▶ WRITTEN REQUEST:
From the rows below, copy every line that contains the string "size", matching case exactly.

▶ DATASET RECORDS:
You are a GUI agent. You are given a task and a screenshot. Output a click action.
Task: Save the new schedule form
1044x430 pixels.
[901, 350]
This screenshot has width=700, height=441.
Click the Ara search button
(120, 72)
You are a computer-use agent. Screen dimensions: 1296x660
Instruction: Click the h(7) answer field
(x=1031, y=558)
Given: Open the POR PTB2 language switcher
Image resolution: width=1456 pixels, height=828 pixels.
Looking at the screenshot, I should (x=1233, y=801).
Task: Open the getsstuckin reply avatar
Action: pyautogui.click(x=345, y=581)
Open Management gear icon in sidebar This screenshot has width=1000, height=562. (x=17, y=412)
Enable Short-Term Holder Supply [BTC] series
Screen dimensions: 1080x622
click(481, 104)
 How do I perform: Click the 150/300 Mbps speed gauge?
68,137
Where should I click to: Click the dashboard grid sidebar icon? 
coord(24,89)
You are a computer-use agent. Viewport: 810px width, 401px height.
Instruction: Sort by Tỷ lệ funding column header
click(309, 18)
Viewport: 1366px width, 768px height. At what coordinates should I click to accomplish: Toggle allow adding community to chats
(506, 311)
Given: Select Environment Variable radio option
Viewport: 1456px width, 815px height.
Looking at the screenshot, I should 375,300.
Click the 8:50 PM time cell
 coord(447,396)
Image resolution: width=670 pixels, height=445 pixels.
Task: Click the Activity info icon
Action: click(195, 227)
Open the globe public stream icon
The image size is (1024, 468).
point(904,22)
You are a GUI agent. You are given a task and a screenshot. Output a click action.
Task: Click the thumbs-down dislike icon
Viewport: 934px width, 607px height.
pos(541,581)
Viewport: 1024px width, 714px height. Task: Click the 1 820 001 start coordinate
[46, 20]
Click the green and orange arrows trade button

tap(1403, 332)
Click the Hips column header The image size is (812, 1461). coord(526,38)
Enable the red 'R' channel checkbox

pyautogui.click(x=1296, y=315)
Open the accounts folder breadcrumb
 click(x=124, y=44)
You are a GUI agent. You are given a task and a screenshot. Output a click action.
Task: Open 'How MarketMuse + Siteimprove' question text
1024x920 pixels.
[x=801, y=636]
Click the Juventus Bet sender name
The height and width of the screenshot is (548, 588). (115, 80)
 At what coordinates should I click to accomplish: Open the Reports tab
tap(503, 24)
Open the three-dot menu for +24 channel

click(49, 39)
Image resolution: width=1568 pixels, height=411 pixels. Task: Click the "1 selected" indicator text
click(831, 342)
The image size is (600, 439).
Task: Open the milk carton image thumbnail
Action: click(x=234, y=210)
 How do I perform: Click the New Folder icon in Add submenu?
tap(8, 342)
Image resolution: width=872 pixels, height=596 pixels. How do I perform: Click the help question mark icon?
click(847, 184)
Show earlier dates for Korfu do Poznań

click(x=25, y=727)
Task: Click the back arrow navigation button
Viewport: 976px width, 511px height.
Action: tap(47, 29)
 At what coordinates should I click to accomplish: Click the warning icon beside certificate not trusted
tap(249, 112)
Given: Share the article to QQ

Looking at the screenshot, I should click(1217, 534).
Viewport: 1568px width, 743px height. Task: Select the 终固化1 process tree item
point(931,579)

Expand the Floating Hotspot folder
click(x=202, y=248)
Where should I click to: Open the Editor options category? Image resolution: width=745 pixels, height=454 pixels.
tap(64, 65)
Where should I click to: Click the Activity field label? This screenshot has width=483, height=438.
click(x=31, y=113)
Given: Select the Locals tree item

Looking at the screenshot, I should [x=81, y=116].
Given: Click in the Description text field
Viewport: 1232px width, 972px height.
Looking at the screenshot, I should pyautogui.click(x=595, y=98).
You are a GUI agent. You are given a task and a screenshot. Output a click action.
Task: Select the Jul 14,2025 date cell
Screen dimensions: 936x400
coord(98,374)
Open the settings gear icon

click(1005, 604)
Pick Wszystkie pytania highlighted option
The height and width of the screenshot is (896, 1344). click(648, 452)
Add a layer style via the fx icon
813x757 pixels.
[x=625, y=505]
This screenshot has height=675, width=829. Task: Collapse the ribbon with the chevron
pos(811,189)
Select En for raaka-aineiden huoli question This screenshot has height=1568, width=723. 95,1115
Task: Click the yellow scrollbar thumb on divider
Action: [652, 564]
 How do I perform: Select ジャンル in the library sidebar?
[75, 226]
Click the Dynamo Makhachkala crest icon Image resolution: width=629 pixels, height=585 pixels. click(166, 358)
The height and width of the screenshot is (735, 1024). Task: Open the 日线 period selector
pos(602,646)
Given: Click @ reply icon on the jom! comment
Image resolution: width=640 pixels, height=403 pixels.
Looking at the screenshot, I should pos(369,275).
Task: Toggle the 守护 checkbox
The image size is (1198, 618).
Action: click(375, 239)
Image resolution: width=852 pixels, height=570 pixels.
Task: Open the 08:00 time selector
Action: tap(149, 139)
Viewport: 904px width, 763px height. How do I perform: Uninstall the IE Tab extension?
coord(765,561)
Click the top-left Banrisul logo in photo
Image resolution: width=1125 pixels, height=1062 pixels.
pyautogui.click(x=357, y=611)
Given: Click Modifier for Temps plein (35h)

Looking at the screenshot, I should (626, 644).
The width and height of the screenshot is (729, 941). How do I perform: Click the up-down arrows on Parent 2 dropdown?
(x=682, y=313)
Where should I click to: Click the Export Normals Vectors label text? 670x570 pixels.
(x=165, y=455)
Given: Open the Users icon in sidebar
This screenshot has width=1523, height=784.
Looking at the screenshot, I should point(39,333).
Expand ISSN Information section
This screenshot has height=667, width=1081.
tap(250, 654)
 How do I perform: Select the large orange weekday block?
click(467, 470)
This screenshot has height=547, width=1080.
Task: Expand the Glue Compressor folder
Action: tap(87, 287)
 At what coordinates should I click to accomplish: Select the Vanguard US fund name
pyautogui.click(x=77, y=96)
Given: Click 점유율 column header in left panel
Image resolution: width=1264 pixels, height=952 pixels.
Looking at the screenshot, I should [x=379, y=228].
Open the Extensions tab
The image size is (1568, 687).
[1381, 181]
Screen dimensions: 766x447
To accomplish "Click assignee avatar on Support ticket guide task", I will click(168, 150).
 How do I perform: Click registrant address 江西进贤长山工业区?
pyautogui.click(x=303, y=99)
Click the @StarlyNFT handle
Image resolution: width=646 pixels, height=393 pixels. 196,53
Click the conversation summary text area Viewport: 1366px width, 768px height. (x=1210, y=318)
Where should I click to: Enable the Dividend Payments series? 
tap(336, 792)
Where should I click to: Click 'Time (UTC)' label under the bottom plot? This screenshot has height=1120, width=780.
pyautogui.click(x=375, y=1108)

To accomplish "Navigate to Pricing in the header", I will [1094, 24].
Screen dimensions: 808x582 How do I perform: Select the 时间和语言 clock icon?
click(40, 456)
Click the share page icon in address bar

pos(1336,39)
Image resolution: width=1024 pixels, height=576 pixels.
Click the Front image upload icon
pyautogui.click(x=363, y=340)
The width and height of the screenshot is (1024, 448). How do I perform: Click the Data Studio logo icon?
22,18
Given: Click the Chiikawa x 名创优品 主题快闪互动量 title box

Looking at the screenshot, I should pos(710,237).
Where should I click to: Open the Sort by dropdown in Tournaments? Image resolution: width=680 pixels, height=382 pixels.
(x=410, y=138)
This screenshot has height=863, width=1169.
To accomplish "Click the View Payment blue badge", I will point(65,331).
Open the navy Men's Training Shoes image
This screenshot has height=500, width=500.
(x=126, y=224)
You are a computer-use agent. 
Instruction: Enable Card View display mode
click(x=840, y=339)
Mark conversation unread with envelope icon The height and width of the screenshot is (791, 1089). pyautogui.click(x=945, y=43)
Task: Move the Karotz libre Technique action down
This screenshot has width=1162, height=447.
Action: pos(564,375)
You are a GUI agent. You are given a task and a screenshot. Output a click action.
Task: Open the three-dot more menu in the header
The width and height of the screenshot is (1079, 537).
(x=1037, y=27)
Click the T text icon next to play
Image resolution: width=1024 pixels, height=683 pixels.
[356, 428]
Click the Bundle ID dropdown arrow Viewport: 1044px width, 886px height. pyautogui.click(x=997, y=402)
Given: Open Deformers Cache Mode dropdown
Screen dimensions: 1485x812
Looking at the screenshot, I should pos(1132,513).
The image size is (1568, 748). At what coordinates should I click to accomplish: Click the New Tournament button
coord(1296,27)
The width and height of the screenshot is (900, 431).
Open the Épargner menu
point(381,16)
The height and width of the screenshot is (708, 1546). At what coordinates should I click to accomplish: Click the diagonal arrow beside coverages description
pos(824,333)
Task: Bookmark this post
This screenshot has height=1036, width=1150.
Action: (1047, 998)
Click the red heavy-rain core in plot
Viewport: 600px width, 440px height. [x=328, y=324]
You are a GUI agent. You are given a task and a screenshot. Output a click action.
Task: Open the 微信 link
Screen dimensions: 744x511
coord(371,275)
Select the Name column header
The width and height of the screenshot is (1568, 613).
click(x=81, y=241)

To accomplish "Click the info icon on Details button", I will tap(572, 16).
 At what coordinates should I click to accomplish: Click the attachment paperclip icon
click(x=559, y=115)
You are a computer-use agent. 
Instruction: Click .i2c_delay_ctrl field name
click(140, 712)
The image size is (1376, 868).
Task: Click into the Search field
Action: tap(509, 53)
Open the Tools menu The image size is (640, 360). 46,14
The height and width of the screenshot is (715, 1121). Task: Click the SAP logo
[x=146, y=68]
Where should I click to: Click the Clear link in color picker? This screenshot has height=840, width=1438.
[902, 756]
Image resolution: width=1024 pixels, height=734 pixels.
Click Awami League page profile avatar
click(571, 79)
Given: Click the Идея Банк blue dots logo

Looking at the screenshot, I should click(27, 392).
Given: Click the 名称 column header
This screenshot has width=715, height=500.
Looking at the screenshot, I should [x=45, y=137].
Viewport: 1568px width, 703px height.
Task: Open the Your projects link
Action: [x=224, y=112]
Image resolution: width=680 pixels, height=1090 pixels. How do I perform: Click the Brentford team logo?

▶ TASK ANSWER:
The image size is (1024, 468).
Click the Hips column header The image size is (812, 1461). coord(526,38)
The image size is (600, 439).
The image size is (1198, 618).
The image size is (1568, 687).
The image size is (1568, 748). At what coordinates should I click to accomplish: Click the New Tournament button
The image size is (1376, 868).
Open the Tools menu The image size is (640, 360). 46,14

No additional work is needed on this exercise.